The discourse theory also implies that the articulation of meanings builds up a chain of equivalence, i.e. that many particular positions come together under the same discourse fixing a web of meanings. The chain of equivalence is constituted as opposed to a chain of difference. According to Laclau, there is an antagonistic frontier that articulates the logic of equivalence and the logic of difference. That frontier is also flexible and subject to change as part of the political process. For instance, migrants could sometimes be considered illegal people but in different circumstances they are deemed necessary workforce. Thus, the empty signifier refers to the idea of fixing a frontier between a particular meaning base on a chain of equivalence and its difference. As the signifier takes up the meaning of a particularity that aims to represent the totality, that implies that the particularity loses part of its individualism to represent the others, i.e. it works as an empty signifier that gets filled and partially fixed in relation to a particular frontier. However, as that frontier may change, Laclau introduces a second concept, that of ‘floating signifier’ to “conceptually apprehend the logic of displacements of that frontier”.[18] Consequently, as the frontier suffers changes, the meaning of the signifier does as well, and those changes thus have impact on the play of the signifier in social relations, in this particular case in the security practices. In brief, the security practices cannot escape to the articulation of meanings and in turn those practices, seen as discourses in Laclau and Mouffe´s theory, impact the ongoing articulation of the meaning of security. Again, those are co-constitutive.

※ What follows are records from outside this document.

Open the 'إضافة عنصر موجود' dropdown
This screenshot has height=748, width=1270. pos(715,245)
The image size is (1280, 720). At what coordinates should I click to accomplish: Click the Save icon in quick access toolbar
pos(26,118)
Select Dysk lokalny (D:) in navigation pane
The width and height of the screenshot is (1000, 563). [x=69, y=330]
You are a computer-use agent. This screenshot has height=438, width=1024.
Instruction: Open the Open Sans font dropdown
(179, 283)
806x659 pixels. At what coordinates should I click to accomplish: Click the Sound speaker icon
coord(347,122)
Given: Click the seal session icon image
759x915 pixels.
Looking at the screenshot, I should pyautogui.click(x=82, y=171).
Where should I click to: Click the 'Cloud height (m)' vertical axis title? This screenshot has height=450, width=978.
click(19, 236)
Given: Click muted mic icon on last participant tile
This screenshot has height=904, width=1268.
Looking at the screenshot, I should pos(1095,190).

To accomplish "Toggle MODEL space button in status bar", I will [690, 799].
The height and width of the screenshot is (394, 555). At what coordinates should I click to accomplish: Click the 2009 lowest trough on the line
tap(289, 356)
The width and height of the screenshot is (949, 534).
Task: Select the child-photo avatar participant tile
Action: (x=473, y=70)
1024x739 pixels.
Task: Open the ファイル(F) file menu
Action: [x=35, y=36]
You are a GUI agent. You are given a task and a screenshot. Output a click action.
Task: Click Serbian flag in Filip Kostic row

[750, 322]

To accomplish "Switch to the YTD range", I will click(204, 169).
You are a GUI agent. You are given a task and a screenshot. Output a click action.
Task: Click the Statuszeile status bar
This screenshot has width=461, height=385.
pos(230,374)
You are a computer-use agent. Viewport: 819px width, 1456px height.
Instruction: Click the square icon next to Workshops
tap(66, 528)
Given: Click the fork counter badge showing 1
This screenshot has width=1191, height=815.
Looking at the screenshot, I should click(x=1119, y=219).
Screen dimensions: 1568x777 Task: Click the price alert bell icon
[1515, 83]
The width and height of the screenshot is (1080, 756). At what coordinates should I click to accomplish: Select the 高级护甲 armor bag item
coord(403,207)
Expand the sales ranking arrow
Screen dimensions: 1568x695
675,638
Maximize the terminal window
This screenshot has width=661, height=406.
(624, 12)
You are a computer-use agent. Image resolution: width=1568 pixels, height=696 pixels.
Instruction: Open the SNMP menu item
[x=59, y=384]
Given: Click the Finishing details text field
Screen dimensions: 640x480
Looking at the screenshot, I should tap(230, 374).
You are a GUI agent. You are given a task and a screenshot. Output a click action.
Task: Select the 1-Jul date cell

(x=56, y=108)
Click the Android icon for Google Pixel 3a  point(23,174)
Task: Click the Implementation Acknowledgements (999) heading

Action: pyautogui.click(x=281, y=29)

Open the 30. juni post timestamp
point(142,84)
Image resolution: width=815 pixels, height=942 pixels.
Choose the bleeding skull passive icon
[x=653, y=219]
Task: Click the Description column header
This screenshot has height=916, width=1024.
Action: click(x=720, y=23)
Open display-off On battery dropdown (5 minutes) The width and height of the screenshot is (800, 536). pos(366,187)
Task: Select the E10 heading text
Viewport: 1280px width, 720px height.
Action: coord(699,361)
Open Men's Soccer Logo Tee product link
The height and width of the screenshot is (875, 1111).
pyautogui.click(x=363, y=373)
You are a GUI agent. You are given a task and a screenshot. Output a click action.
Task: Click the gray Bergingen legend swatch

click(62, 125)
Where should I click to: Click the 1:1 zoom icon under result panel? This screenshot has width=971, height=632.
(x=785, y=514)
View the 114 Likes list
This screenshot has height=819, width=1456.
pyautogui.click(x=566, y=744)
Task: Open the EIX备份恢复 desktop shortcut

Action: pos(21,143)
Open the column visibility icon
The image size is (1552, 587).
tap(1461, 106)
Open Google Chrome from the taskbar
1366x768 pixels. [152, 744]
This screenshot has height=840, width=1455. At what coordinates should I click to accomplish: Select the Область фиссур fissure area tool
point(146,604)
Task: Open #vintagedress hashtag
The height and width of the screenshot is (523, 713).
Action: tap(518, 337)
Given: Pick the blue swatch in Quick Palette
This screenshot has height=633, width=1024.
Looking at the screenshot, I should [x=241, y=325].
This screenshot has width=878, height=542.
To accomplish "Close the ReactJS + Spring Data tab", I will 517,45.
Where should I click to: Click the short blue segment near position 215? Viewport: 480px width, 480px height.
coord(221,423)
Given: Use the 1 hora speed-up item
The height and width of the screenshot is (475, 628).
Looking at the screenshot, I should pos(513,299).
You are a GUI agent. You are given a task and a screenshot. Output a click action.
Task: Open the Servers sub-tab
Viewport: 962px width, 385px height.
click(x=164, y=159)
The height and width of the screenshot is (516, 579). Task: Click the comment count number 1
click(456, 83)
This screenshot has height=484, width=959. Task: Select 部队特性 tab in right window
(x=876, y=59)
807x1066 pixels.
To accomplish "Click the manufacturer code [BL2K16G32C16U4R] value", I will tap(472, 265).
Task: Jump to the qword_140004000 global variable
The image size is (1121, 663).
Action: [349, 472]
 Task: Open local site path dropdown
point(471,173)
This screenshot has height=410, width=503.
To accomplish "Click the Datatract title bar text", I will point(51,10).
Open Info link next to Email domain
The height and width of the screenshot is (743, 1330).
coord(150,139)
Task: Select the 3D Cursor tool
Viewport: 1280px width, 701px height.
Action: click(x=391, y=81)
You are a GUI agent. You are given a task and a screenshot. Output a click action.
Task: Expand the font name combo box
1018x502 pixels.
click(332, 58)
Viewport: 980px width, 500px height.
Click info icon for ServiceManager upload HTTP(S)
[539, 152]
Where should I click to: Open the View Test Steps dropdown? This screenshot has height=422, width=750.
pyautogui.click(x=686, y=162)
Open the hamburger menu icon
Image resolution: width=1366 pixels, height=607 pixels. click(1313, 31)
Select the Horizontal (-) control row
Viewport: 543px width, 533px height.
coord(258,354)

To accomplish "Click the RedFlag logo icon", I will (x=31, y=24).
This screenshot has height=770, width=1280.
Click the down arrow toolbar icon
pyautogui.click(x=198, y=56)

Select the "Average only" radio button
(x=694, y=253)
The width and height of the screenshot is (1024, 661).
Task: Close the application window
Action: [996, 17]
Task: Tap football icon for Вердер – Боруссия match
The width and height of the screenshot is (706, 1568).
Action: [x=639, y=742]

An illustration of the ontology of (in)security: Unaccompanied minors, economic migrants and/or refugees?
Migration has been continuously an object of discussion within the field of Security Studies, sometimes as a referent object when talking about the insecurity of migrants, sometimes as a threat provoking societal, economic and even national insecurity.[19] The discourses on migration clearly show how an antagonistic frontier exists between those who belong to somewhere and those who are foreigners and lack citizenship. So what does (in)security mean in the context of the upsurge of migration from the Northern Triangle into the US? The arrival of unaccompanied children from Guatemala, Honduras and El Salvador that flee to the United States has been a persistent phenomenon that dramatically increased in 2014 and the following years.[20] In those circumstances, the government of the US deemed the situation as an “urgent humanitarian situation requiring a unified and coordinated Federal response”[21] and the Congress approved an economic and counternarcotic package of $750 million. In line with the US commitment, the Northern Triangle governments also committed themselves to a plan of reforms called the Alliance for Prosperity to be implemented along with the Inter-American Development Bank.[22] The Vice President of the US Joseph Biden summarized the importance of the Plan in three points: the rendering of security, good governance, and international and private investment to boost the economy.[23] In that regard, Biden emphasized that “the security and prosperity of Central America are inextricably linked with our own”,[24] linking the security of the US to that of the neighboring countries. Along with the new aid package, the US intensified its counter-migratory efforts by opening refugee-offices in those countries, accelerating the procedures to repatriate undocumented migrants, and pushing for legal reforms that would allow a quicker screening of the migrants coming from non-contiguous countries, as it happens with Mexican children, according to the US-Mexican bilateral agreements.[25]
On their part, children continue to flee to the US, and even also to other neighboring countries such as Costa Rica, Mexico, Nicaragua or Panama, which highlights the fact that many of these minors are seeking protection rather than economic opportunities.[26] Of those interviewed by several organizations, more than half report to flee from violence in their countries and at home. Thus, the humanitarian agencies and human rights organizations are claiming the need to screen all children for international protection.[27] The conditions of detention in the US and the living conditions in their home countries when they are returned do not always meet the international requirements for the protection of minors.[28] Additionally, in many cases the minors do not have access to an attorney and are not informed of their rights to claim asylum status. In their countries of origin, the government does not provide the minimum social services needed for their reintegration and in many cases they report to be subject of harassment and violence by the smuggling organizations and the gangs of the neighborhoods.[29] Therefore, those fleeing from insecurity are encountering more insecurity when facing migratory and security practices, policies and rationalities.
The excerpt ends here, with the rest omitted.